Following Directions and Aural Reasoning questions evaluate children’s ability to listen carefully and choose the best figural or picture representation of a description. It requires knowledge of basic vocabulary, use of logic, inference and reasoning skills. It focuses on use of prepositions, order ranking, “negative words”, arithmetic terms, and comparative terms. Some of the common words that the child should be familiar with include: “left”, “right”, “up”, “down”, “next to”, “behind”, “in front”, “under”, “below”, “above”, “on top”, “least”, “most”, “short”, “tall”, “soft”, “hard”, “slow”, “fast”, “inside”, “outside”, “on”, “off”, “between, first”, “second”, “third”, “last”, “neither/nor”, and many other similar terms.
Which picture shows a big bear in between two small mice?
Tips and Tricks
- Before starting on any section, find a quiet place with no distractions. Make sure your child is sitting comfortably.
- Provide positive and encouraging feedback for correct answers and supportive feedback with explanations for incorrect answers. Avoid any negative feedback, comments, or gestures as this may discourage your child.
- Before reading aloud the question, ask the child whether he is ready and to listen carefully.
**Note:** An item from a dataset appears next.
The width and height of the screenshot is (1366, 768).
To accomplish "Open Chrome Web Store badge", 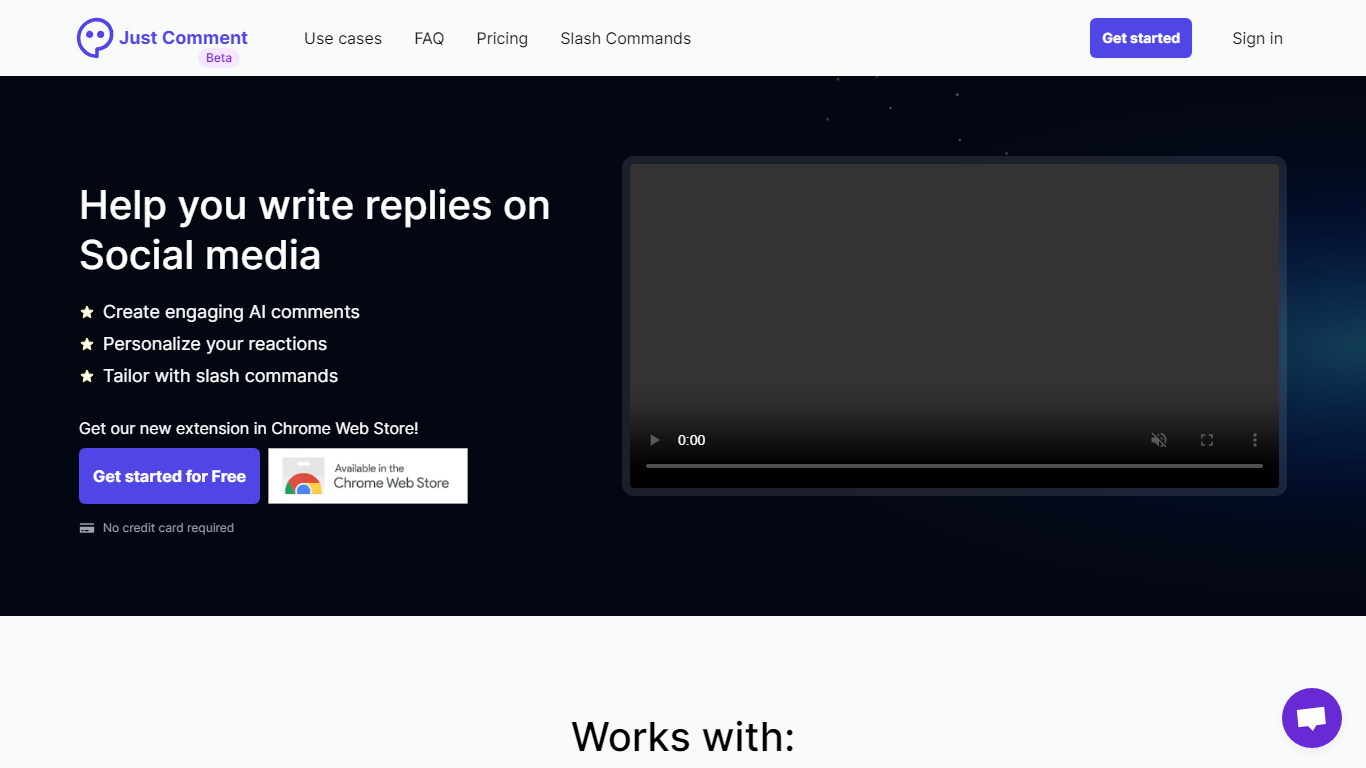I will [x=368, y=476].
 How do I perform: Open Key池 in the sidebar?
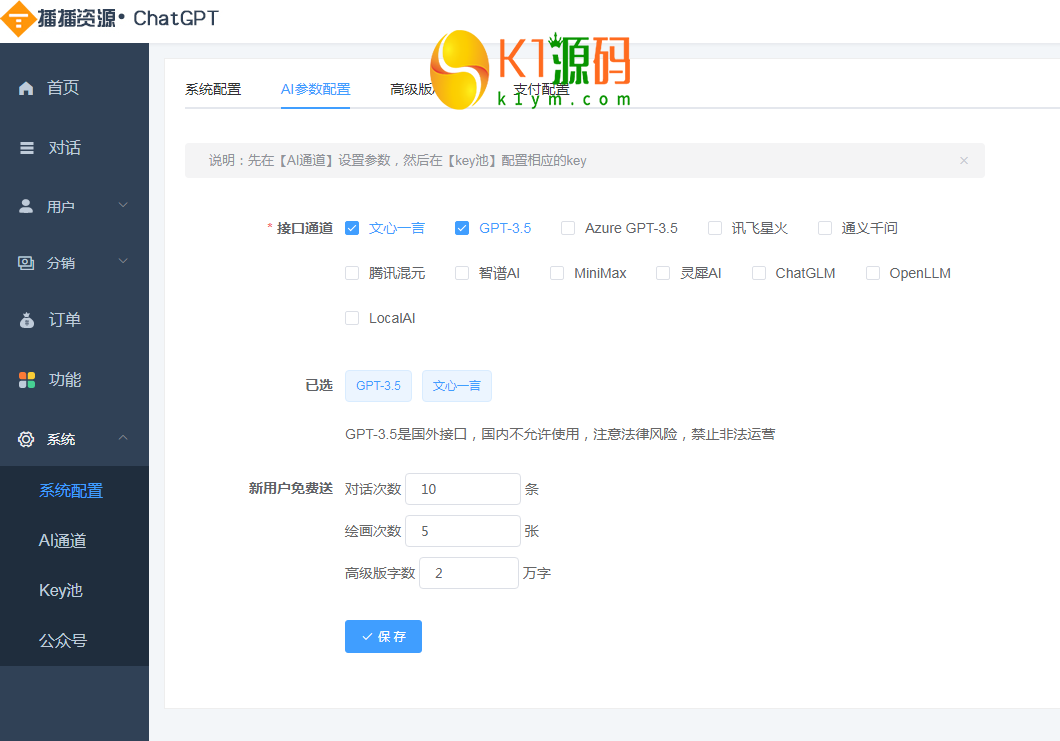[60, 591]
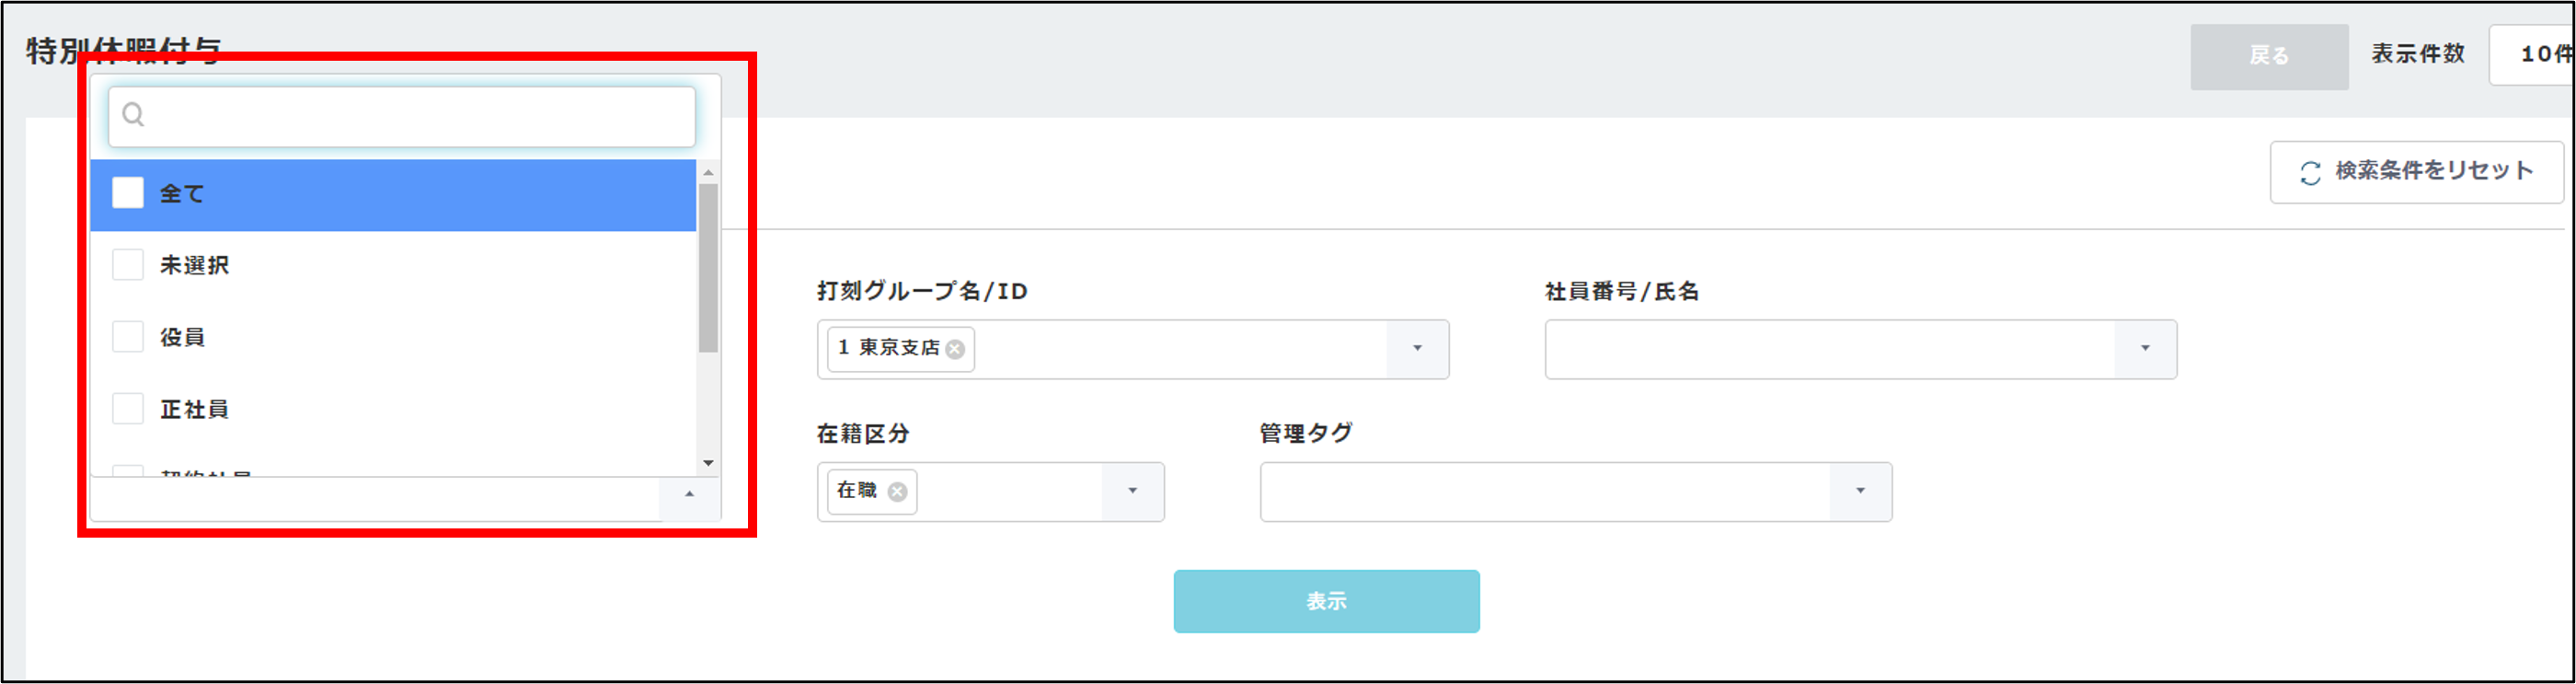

Preparing your child to pay attention is part of training the mind.
- Read the question slowly, if you think the child does not know what the word means, spend the time explaining. Feel free to use some simple props around the house to compare and contrast. When children see and feel objects they understand and retain the information better. Grab a bag of M&Ms, raisins or few apples and work through some examples.
- Ask the child to review every single answer choice and eliminate wrong answers.
- Ask the child to explain the chosen answer choice and talk it out. Having children describe things helps train their mind.
- Sometimes the test questions contain content that is not relevant at all. If the child is having hard time, consider shortening the question to the essentials and over time add back the missing pieces. The most important thing is that the child understands the concept.